Gözlerimi araladığımda karanlıktı her yer. Vücudumdaki direnç yok olmuştu. Parmağımı hareket ettirecek takatim kalmamıştı. O kadar yorgun bitkin hissediyordum ki uyuyup ve bir daha uyanmamak istiyordum. Etrafımı görmeye çalıştım ancak karanlık olduğu için göremiyordum. Sonradan fark ettim ki salonda yani beni dövdüğü yerdeyim. Bayıldıktan sonra beni bu şekilde bırakıp gitmişler sanırım. Çoğu zaman düşündüğüm ama asla cevabını bulamadığım sorular var zihnimde. Neden hiç sevgi görmedim annemden ve babamdan ? Hiçbir şey yapmadığım halde neden her gün dayak yiyorum bu heriften ? Anne ve baba olarak kan bağıda olsa bir duygu olmaz mı içlerinde ?
Her şeyin bir zamanı gelecek. Gün gelicek bu soruların cevabını kendim vereceğim.

Yerde daha fazla oyalanmadan kalkmaya çalıştım. Sonuç tabiki de başaramadım. Bunca ağrıyla nasıl kalkabilirdim ki. Ah salak kafam. Dişimi biraz sıkarak kalktım. Bu evde kalamazdım. Beni döverken bayıldığım için işini yarım bıraktığımı düşünüyordu. Tabiki de bunun hıncını fazlasıyla alacak . Dört gözle ayılmamı bekliyordur o şerefsiz. Duvara tutuna tutuna kapıya doğru ilerledim. Kendim, sokağa attım. Temiz hava birazda olsa iyi gelmişti. Yine nereye gittiğimi bilmeden yürüyordum. En çokta beni rahatlatan şey bu. Nereye gittiğimi bilmeden, umursamadan yürümek.

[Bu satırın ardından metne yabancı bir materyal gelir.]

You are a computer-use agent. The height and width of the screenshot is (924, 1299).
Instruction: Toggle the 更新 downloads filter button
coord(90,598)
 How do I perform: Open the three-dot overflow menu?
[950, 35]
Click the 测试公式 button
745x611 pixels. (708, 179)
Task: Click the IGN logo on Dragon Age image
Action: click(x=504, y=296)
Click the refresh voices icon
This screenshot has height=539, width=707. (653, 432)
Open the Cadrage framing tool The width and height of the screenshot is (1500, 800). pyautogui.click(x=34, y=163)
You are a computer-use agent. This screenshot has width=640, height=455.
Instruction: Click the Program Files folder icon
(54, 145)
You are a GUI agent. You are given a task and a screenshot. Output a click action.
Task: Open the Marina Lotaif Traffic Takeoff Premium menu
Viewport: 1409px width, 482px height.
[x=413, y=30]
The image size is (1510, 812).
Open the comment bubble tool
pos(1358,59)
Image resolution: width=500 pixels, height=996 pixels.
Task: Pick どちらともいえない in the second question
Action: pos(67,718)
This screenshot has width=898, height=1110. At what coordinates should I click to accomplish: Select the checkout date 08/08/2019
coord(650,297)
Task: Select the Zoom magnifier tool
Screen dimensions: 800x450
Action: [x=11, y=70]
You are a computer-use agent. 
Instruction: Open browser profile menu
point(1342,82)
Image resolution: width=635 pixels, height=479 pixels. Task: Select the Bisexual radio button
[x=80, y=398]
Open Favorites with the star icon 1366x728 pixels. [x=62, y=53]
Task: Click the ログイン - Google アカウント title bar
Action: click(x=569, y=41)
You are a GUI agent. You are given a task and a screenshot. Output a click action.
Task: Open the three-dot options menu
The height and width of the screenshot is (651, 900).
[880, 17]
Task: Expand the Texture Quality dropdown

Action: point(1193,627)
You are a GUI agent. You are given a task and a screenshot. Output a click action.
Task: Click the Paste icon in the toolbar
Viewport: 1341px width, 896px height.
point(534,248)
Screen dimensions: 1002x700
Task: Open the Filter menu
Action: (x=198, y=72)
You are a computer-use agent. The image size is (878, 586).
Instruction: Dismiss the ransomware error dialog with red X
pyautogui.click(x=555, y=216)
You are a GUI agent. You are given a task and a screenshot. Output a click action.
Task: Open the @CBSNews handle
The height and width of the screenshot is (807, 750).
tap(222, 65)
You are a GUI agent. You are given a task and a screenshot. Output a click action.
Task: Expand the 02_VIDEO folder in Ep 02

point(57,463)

Zaten her şeyden öncesi gidecek yerim yok. Hiç kimsem yok. Çevremdeki insanlar da bana zarar verir diye hiç arkadaş edinmedim. Yanıma kimseyi yaklaştırmadım. Hatta okuldakiler kendi aralarında bana bir lakap takmışlardı.

'BUZ KIZ' ne kadar da klasik bir lakap

İlerlemeye devam ederken bir kız sesi duydum. Kafamı yerden kaldırdığımda bir kızın kaldırımda oturup ağladığını gördüm. Normalde umrumda olmazdı ama içimden bir ses kızın yanına gitmemi söylüyordu. 'Aman vur göte gitsin' omuz silkerek kızın yanına doğru ilerledim ve kaldırıma oturdum. Kız geldiğimi fark etmemiş olacak ki benden tarafa bakmadı bile. Emin olamadan elimi kaldırıp yavaşça omzuna koydum. Benim bu hareketimle kız irkilmişti.

Gerçekten şuan yaptığım şeylere anlam veremiyorum. Asla birisini bu şekilde ağlarken görsem umursamadan yanından geçip giderdim ancak bir şeyler buna engel oluyor. Fazla kurcalamadım ve yanımdaki kıza odaklandım.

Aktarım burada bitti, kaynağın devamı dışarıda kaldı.